ECLI:NL:GHAMS:2023:164
Gerechtshof Amsterdam
- Beschikking
- Rechtspraak.nl
Afwijzing verzoek om omgang op grond van artikel 1:377e BW in een familiezakenprocedure
In deze zaak heeft het Gerechtshof Amsterdam op 31 januari 2023 uitspraak gedaan in hoger beroep inzake een verzoek om omgang tussen een vader en zijn twee minderjarige kinderen. De vader, verzoeker in hoger beroep, had eerder een omgangsregeling die door de rechtbank was vastgesteld, maar deze was beëindigd na een eerdere beschikking van 12 mei 2021. De rechtbank had toen geoordeeld dat de vader, die gediagnosticeerd is met paranoïde schizofrenie, niet in staat was om een veilige en stabiele opvoedomgeving te bieden. De vader verzocht het hof om de eerdere beschikking te vernietigen en een nieuwe omgangsregeling vast te stellen, waarbij hij één keer per veertien dagen omgang met de kinderen zou hebben.
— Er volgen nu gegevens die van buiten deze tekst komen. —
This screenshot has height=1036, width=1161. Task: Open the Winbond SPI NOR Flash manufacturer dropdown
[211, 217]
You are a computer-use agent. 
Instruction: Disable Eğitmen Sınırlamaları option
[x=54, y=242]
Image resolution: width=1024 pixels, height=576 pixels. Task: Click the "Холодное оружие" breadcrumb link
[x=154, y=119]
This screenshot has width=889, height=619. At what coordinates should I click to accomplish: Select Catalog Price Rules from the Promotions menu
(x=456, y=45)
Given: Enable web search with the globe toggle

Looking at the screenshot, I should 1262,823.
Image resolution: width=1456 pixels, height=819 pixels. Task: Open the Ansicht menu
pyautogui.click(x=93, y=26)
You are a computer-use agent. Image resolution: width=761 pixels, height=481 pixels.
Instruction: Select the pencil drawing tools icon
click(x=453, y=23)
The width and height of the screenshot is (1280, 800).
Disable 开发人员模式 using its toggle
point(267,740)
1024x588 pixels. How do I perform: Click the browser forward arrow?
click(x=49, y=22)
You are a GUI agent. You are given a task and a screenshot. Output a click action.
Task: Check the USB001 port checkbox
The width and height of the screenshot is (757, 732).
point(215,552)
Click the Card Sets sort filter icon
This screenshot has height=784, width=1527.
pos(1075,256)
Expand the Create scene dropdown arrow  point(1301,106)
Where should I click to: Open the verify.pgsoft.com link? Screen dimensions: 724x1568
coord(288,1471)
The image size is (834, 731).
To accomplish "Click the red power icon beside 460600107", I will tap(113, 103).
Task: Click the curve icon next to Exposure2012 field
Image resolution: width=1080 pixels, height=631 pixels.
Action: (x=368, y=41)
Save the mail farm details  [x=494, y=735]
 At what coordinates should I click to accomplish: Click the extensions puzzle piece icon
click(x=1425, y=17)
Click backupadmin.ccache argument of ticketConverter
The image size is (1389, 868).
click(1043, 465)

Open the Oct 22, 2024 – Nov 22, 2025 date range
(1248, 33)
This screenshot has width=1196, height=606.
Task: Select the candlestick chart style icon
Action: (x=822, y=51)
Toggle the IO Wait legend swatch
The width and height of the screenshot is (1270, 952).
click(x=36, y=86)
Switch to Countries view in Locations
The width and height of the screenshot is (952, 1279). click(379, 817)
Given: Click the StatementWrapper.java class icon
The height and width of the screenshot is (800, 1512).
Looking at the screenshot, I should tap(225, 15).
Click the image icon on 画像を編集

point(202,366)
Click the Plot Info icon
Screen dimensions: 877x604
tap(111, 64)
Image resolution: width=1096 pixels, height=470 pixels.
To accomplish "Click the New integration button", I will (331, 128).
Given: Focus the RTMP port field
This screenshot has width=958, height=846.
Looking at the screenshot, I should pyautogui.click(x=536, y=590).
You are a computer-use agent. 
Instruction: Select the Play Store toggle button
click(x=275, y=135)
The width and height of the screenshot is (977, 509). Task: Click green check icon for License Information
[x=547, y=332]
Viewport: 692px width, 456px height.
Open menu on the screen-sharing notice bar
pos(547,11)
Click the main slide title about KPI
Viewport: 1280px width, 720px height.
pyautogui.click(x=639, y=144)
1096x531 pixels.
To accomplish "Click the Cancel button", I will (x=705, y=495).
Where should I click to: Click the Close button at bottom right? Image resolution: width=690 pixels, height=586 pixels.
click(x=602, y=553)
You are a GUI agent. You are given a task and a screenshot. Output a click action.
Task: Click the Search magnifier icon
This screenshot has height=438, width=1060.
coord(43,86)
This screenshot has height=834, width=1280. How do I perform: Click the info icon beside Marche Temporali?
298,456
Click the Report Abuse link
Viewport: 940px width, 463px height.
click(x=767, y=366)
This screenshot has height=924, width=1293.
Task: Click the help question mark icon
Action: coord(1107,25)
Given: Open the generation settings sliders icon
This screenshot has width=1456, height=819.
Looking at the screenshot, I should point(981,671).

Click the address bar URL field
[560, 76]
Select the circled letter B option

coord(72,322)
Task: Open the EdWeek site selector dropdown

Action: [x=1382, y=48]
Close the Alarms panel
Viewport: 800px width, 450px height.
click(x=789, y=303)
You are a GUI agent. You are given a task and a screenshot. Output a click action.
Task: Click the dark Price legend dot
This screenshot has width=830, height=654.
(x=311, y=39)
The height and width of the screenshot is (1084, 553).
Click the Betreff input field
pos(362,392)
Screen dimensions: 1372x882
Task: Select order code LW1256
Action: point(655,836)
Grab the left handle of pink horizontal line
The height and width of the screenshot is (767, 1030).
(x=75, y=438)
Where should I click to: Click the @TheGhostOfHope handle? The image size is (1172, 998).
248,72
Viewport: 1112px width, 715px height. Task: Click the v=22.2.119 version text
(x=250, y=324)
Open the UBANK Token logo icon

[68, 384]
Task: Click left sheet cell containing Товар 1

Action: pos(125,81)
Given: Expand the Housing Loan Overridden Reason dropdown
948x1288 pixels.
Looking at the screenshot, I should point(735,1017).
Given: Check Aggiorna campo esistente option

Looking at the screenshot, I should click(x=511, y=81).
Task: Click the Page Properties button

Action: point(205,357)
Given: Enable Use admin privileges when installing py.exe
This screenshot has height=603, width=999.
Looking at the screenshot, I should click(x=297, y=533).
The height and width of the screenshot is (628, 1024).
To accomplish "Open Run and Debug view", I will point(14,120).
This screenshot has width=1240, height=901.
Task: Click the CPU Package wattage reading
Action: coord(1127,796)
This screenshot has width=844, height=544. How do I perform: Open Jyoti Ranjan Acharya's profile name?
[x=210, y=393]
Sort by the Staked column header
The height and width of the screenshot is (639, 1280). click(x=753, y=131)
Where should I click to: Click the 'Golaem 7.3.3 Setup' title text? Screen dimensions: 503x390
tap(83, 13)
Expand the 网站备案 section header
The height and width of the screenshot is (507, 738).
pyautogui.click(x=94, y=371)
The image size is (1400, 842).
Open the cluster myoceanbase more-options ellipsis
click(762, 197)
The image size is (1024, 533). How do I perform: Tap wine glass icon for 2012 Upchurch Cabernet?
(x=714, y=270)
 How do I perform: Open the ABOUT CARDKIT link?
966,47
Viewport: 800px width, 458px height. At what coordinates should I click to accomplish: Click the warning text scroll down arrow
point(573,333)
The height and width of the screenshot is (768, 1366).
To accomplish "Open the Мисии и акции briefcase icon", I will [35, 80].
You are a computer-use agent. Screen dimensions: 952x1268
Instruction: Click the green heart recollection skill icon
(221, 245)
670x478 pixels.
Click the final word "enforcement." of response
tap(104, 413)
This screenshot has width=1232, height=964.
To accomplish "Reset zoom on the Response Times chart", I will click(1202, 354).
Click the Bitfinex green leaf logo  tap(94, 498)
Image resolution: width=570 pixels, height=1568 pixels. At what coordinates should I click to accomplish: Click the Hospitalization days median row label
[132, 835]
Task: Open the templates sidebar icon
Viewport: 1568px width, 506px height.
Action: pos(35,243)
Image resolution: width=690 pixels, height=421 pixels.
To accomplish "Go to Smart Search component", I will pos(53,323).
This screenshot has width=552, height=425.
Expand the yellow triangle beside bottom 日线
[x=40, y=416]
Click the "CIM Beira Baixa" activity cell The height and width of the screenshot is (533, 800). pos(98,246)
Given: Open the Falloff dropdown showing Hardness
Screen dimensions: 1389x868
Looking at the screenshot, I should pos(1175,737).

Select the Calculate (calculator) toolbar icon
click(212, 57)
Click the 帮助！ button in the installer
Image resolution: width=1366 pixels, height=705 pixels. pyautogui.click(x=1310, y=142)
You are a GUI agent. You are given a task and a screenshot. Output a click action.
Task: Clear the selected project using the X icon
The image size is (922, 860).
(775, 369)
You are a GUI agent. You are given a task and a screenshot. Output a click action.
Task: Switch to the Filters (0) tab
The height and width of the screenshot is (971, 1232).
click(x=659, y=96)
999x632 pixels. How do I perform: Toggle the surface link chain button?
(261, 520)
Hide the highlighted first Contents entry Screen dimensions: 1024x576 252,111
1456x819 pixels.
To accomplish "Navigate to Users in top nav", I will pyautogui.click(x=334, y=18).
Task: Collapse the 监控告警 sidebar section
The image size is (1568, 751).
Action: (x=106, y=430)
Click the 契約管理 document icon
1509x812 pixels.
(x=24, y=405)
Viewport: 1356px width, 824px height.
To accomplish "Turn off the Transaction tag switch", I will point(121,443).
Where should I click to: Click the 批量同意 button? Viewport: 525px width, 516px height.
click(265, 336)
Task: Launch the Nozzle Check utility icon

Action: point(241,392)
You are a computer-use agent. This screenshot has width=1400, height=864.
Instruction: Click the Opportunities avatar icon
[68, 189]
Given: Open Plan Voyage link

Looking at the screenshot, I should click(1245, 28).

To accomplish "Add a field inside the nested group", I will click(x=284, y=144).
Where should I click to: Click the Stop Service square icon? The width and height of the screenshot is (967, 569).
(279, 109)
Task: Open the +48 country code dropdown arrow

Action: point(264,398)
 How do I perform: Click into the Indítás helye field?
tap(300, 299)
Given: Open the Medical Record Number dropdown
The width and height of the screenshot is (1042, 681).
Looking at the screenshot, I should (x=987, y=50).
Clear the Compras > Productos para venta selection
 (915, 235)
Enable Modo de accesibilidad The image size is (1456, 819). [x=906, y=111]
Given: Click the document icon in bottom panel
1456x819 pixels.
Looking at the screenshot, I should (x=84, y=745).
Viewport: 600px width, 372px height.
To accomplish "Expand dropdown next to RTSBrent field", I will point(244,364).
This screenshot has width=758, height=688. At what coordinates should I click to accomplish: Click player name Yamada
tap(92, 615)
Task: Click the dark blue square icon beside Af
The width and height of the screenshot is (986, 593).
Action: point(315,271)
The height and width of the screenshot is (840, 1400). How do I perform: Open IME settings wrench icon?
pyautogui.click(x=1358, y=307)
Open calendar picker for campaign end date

De vrouw, verweerster in hoger beroep, verzet zich tegen het verzoek van de vader en stelt dat contact met de vader schadelijk is voor de kinderen. De Raad voor de Kinderbescherming heeft in het verleden geadviseerd om geen omgangsregeling vast te stellen, gezien de psychische problemen van de vader en de weerstand van de kinderen tegen contact met hem. Tijdens de mondelinge behandeling heeft het hof de standpunten van beide partijen gehoord, evenals de adviezen van de Raad.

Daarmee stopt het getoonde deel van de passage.